Remember, Chaos aligned people are all about personal freedom and choice. No two Chaotic people are going to be exactly alike in beliefs, attitude, and mannerisms (though there are some similarities between those following certain causes).
Chaotic people CAN be irresponsible, or responsible. They CAN be reckless, or reserved. They CAN be rigidly organized, or woefully disorganized.
The difference between an organized, responsible, and reserved Chaotic person and a Lawful person is a matter of choice and philosophy. That Chaotic person chooses to be those things because he likes being those things or they are useful qualities to have. A Lawful person embodies those things because that's how he truly believes life should be lived.
Rynjin seems rightjin.
Alignment should never be a straight-jacket. Chaotic isn't hard to play, and you don't have to play it one way.
Ximen Bao |
CAN, not MUST include recklessness, resentment, arbitrary actions, and irresponsibility.

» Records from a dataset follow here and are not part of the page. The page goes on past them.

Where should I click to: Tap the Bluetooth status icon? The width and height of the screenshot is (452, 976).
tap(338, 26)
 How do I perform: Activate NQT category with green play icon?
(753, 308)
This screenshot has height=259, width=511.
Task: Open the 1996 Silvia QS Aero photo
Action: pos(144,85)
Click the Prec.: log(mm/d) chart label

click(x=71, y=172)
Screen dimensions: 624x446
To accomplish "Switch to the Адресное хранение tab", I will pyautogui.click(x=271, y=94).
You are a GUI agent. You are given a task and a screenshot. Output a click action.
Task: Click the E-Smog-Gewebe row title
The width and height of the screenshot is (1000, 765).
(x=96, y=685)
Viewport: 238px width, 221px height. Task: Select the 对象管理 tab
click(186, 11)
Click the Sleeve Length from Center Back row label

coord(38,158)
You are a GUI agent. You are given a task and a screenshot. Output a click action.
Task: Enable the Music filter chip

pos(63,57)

Remember, Chaos aligned people are all about personal freedom and choice. No two Chaotic people are going to be exactly alike in beliefs, attitude, and mannerisms (though there are some similarities between those following certain causes).
Chaotic people CAN be irresponsible, or responsible. They CAN be reckless, or reserved. They CAN be rigidly organized, or woefully disorganized.

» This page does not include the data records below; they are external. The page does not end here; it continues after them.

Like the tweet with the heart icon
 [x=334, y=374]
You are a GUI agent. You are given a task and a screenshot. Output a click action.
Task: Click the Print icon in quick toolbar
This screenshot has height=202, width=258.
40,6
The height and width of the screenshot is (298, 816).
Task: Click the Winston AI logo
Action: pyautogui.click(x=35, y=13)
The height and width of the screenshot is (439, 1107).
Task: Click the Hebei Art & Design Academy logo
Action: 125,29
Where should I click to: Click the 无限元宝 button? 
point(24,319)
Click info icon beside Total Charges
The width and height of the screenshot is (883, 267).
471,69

The difference between an organized, responsible, and reserved Chaotic person and a Lawful person is a matter of choice and philosophy. That Chaotic person chooses to be those things because he likes being those things or they are useful qualities to have. A Lawful person embodies those things because that's how he truly believes life should be lived.
I think we're at an agree to disagree point.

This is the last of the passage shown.